Questa è la mia casa, la casa dov’è? cantava Lorenzo, quando ancora era Jovanotti e potremmo aggiungere la prima casa qual è?
La domanda potrebbe sembrare machiavellica agli occhi di chi non si è mai posto la questione, che in realtà abbiamo potuto constatare è comune a molti proprietari, di come definire l’unica abitazione che si possiede, ma in cui di fatto non si abita. Ai fini fiscali tale abitazione viene trattata come seconda casa, ovvero come bene patrimoniale, che produce reddito e su cui si pagano le relative imposte.
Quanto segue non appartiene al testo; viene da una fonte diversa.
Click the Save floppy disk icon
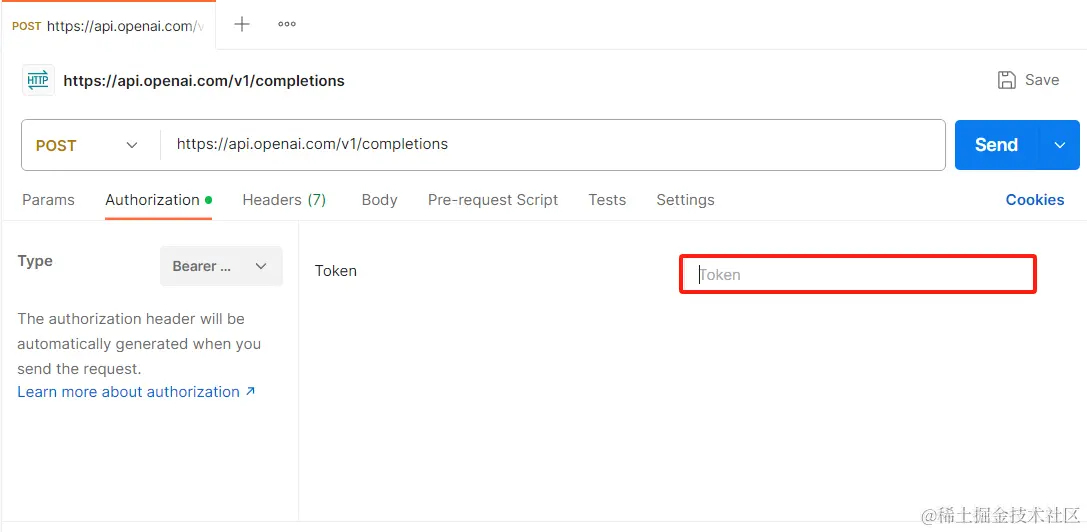This screenshot has height=532, width=1087. [x=1007, y=80]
L’origine della confusione nasce forse dal fatto che perché una prima casa sia agevolata anche dal punto di vista fiscale, occorre la compresenza di tre caratteristiche:
1. L’abitazione deve essere la prima (in senso temporale) proprietà acquistata;
2. Chi ne è proprietario deve avere qui la sua residenza anagrafica;
3. chi la possiede deve anche utilizzarla davvero e costantemente come propria dimora abituale.


Ovvero, non è sufficiente che il proprietario mantenga la residenza nell’immobile (concedendolo anche in affitto o semplicemente tenendolo vuoto) per poter avere le agevolazioni prima casa, ma deve anche viverci stabilmente. Il concetto è definito chiaramente dall’art. 43, comma 2, del codice civile secondo il quale “La residenza è nel luogo in cui la persona ha la dimora abituale”.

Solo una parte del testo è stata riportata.